I saw an interesting question on twitter today:

Hey, people who talk at things: How long does it take you to put a new talk together?

I need like 50 hours over at least a couple of months to make something I don’t hate. I’m trying to get that down (maybe by not doing pictures?) but wondering what’s normal for everyone else.


I don’t know how long it takes me to write a talk - as it is usually spread over many weeks/months, worked on as and when I have inspiration. The actual processes is something like this:

  1. Think it through

    The start of this is usually with an idea for a subject I like a lot, such as Strong Typing, Feature Toggles, or Trunk Based Development. Where I live I walk everywhere (around 15k to 20k steps per day), which gives me a lot of time to think about things.

  2. Giant markdown file of bullet points which I might want to cover

    I write down all the points that I want to talk about into one markdown file, which I add to over time. I use the github checkbox markdown format (* [ ] some point or other) so I can tick thinks off later.

  3. Rough order of points at the bottom

    At the bottom of this notes file, I start writing an order of things, just to get a sense of flow. Once this order gets comfortable enough, I stop updating it and start using the real slides file.

  4. Start slides writing sections as I feel like it

    I start with the title slide, and finding a suitable large image for it. This takes way longer than you might imagine! For the rest of the slides, I use a mix of titles, text and hand drawn images.

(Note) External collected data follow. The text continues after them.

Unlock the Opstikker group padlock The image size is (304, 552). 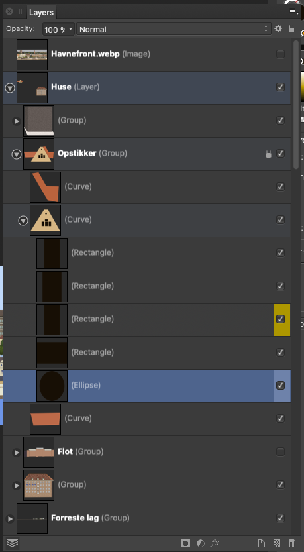(268, 154)
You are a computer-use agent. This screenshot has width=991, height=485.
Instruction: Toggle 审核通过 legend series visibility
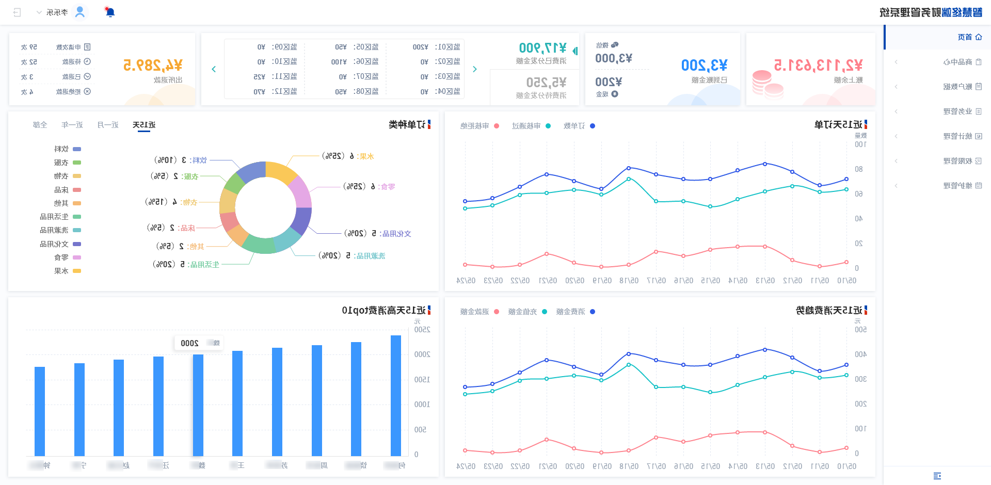tap(531, 126)
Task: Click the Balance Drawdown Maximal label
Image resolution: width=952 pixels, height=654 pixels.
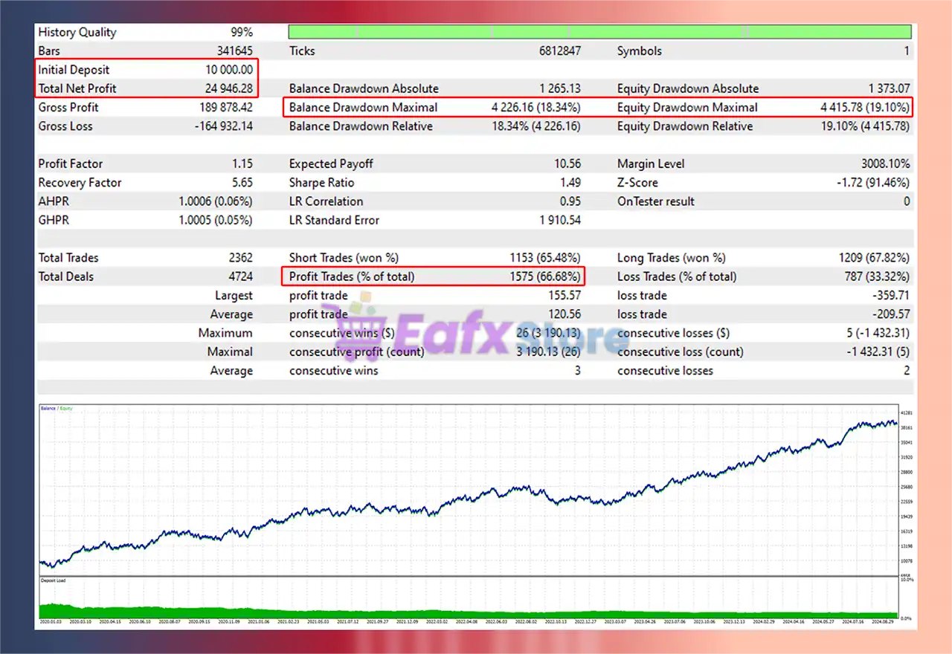Action: pos(363,108)
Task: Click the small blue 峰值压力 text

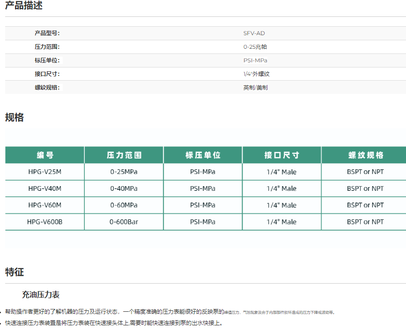Action: click(232, 312)
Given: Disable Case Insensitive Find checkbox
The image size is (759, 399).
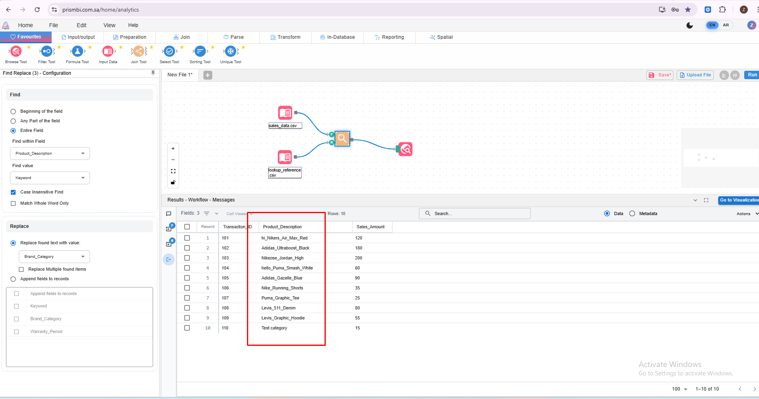Looking at the screenshot, I should click(13, 192).

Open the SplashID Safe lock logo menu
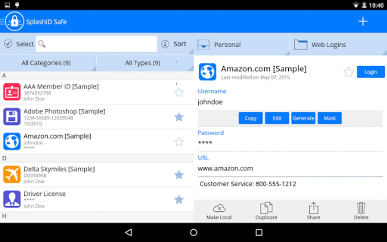coord(15,22)
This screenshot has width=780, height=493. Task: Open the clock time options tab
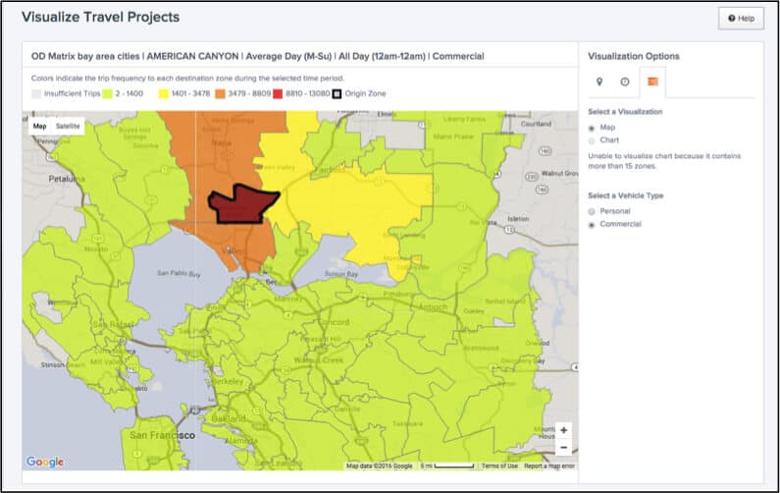(x=625, y=82)
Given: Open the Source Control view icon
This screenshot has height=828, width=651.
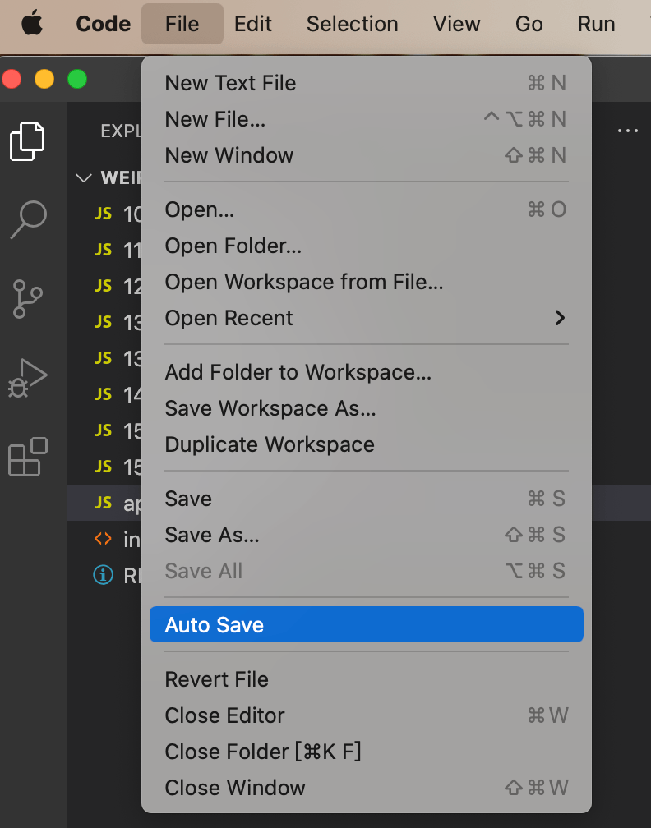Looking at the screenshot, I should pyautogui.click(x=28, y=299).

    I use OneNote and Gimp to do the hand drawn parts, and usually the Google Cloud Platform Icons, as they’re the best looking (sorry Amazon!)

    Attribute all the images as you go. Much easier than trying to do it later.

  5. Re-order it all!

    I talk bits of the presentation through in my head, and shuffle bits around as I see fit. This happens a lot as I write the slides.

  6. Talk it through to a wall

    My wall gets me talking to it a lot. I talk it through outloud, and make note of stumbling points, and how long the talk takes, adding speaker notes if needed.

  7. Tweaks and re-ordering

    I usually end up making last minute tweaks and order switches as I figure out how to make something flow better. I am still not happy with some transitions in my best talks yet!

I write all my talks using RevealJS, mostly because I can write my slides as a markdown file and have it rendered in the browser, and partly because I’ve always used it.

To get things like the Speaker Notes view working, you need to be running from a webserver (rather than just from an html file on your filesystem.) For this I use NWS, which is a static webserver for your current working directory (e.g. cd /d/dev/presentations && nws).

Currently, I am trying to work out if I can use Jekyll or Hugo to generate the repository for me, as all the presentations have the same content, other than images, slides file, and a customise.css file. Still not sure on how best to achieve what I am after though.

You can see the source for all my talks in my Presentations Repository on github. The actual slides can be seen on my website here, and the videos (if available), I link to here.